The allure of finding a brand new piece of treasure, knowing that it may be a suitable upgrade for your ship or character, is too great to ignore at times. I found myself exploring the ocean for hours in-between actual story quests and, upon continuing said story, I felt disconnected at times because I had been away for so long. It hurts the flow the of the game, but it hardly matters when the side quests are such a joy. This is the first Assassin’s Creed game in which exploration and meandering from the story feels rewarding. There are dozens of upgrades available through the course of the adventure and they are necessary if anyone wishes to take on the game’s four imposing legendary ships.
The story itself is also more heavily centered on stealth segments. Players can now put guards to sleep using the new blow dart weapon and there are bushes scattered everywhere that offer stalking zones in order to keep out of sight. It’s more generous, but it is also far more well-designed than the previous Assassin’s Creed episodes. I very rarely felt that I was being spotted because the level design made it unclear of who was where or what I needed to do.
The objectives are very clearly defined and traveling from location to location is seamless. Stealth is recommended above all else because, like previous games in the series, Black Flag‘s combat can feel like an overly simplistic chore at times. Nearly every bout of combat boils down to mashing the attack button and a frequent counter. It’s disappointing to see that the series hasn\’t tried to improve direct fighting as of yet. Still, Black Flag is easily the most solid entry in the series from a mechanical standpoint.
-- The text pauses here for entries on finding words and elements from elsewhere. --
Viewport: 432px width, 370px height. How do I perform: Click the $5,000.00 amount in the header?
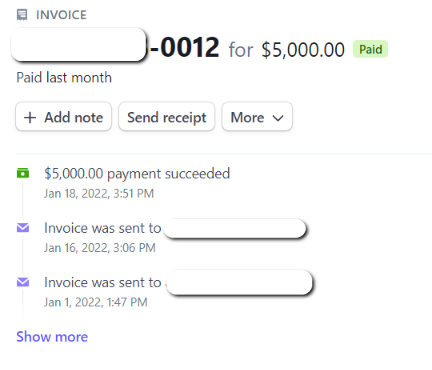point(303,50)
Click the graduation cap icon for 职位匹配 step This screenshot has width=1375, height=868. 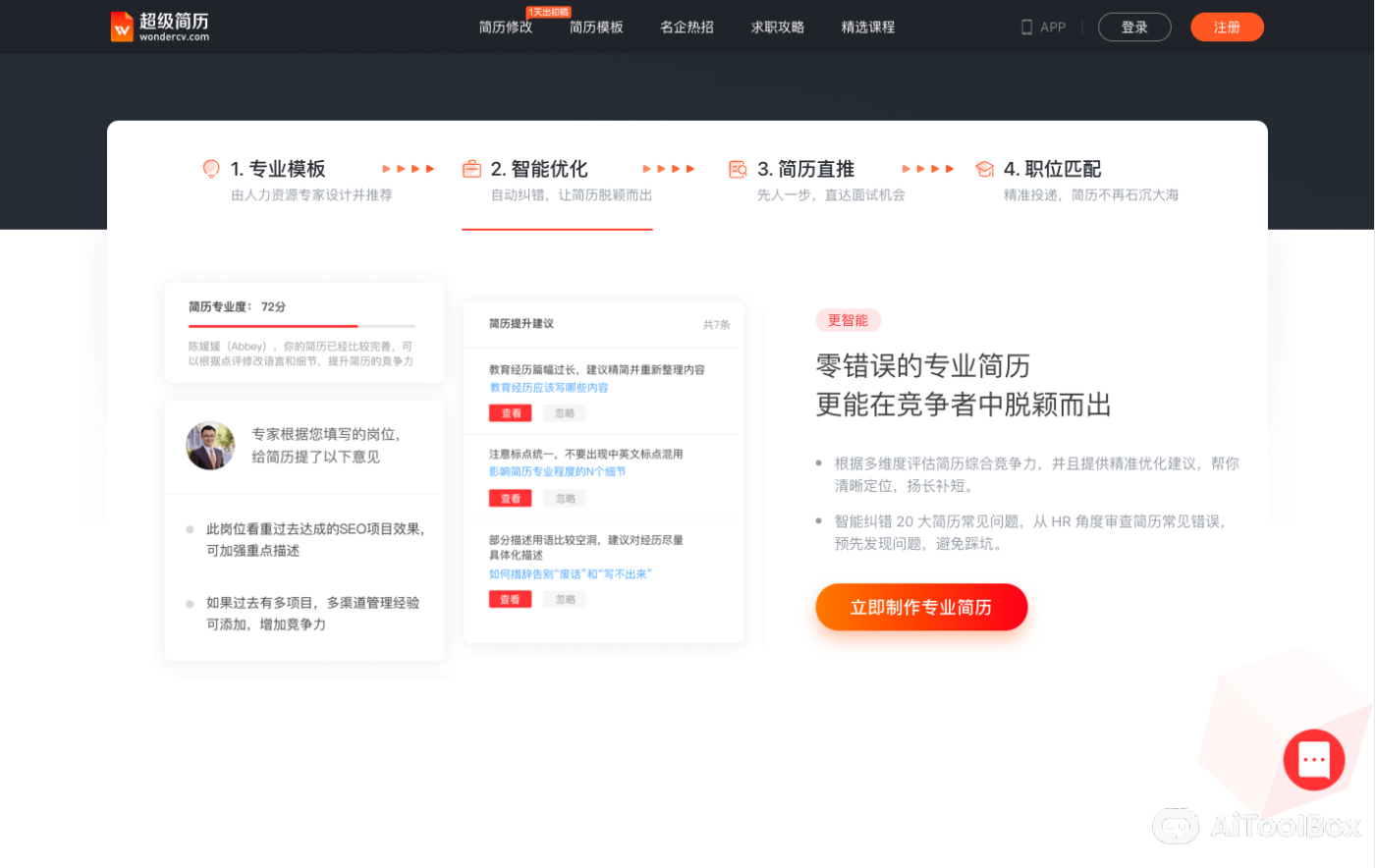click(x=984, y=168)
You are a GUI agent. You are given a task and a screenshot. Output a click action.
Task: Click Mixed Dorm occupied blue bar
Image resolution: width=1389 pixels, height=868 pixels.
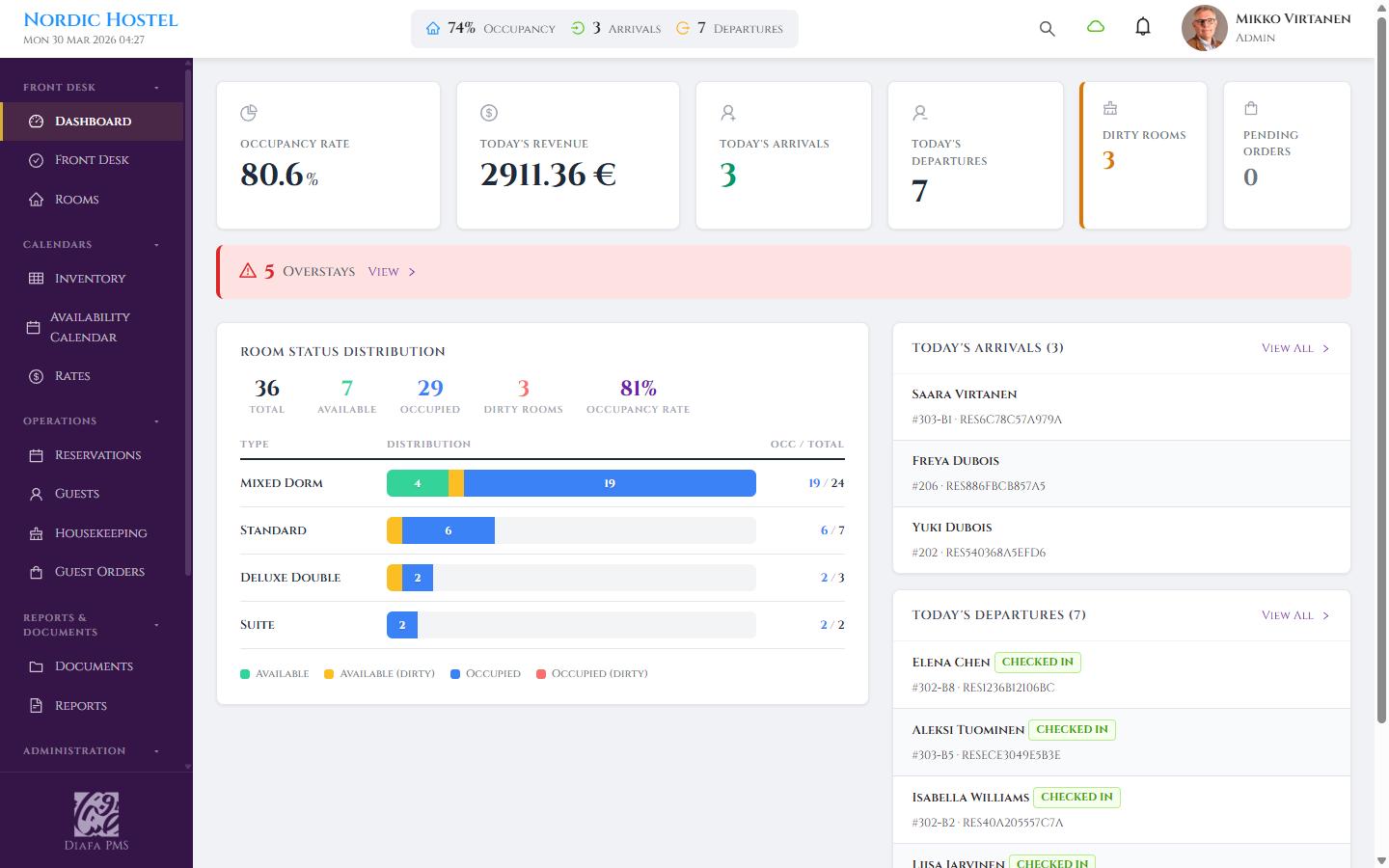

Ubisoft just hasn’t mastered what being a pirate should feel like. For example, the game features an endless amount – if the player explores enough – of ships to encounter in naval combat. Upon severely damaging a ship, they may choose to board it and take out its crew. There are multiple methods of raiding an enemy vessel. Edward can run across a mast, swing to the opposite ship, or even use the swivel gun to level the playing field.
Executing these commands never feels quite as cool as it should, though, since the automatic platforming can often lead to mistakes or false jumps that instantly shatter the sense of style. Ubisoft continues to push the idea through marketing that being an assassin is seamless; that players should feel impossibly cool when controlling these characters, but even after four major entries, the mechanics are not smooth enough to suffice. It also becomes a tad repetitive toward the end of the game when raiding ship after ship bears a similar experience and feels routine. At the same time, there is enough variety and options to which the player can approach a scenario that it never breaks the game.
In other areas, Assassin’s Creed IV excels with variety. A player can either go in guns blazing with a handy smoke grenade at their side to blur the vision of combatants or they can choose to stay out of radar for an entire segment. I myself am fond of the smoke ball/four pistol combo, but I can’t wait to try another playthrough where the rope darts get shown more love. Black Flag offers many of these options, ensuring it is the most accessible and also densest since the series began.
In short, Assassin’s Creed IV is a surprising game, both in good and bad ways. It’s an emotional, often slow moving, game. It’s not the story of Edward Kenway, the greatest pirate to sail the seas. It is the story of Edward Kenway, the man who lived during the golden age of piracy. The story is fantastic, even if enough time is not spent with Blackbeard and other pirates. Despite its occasionally repetitive nature, everything else is stellar. It is one of the prettiest games with a realistic theme to ever grace a console and naval combat is an experience that any player must enjoy. It may not be what I was expecting, but this is still a superb product that is worth all your doubloons.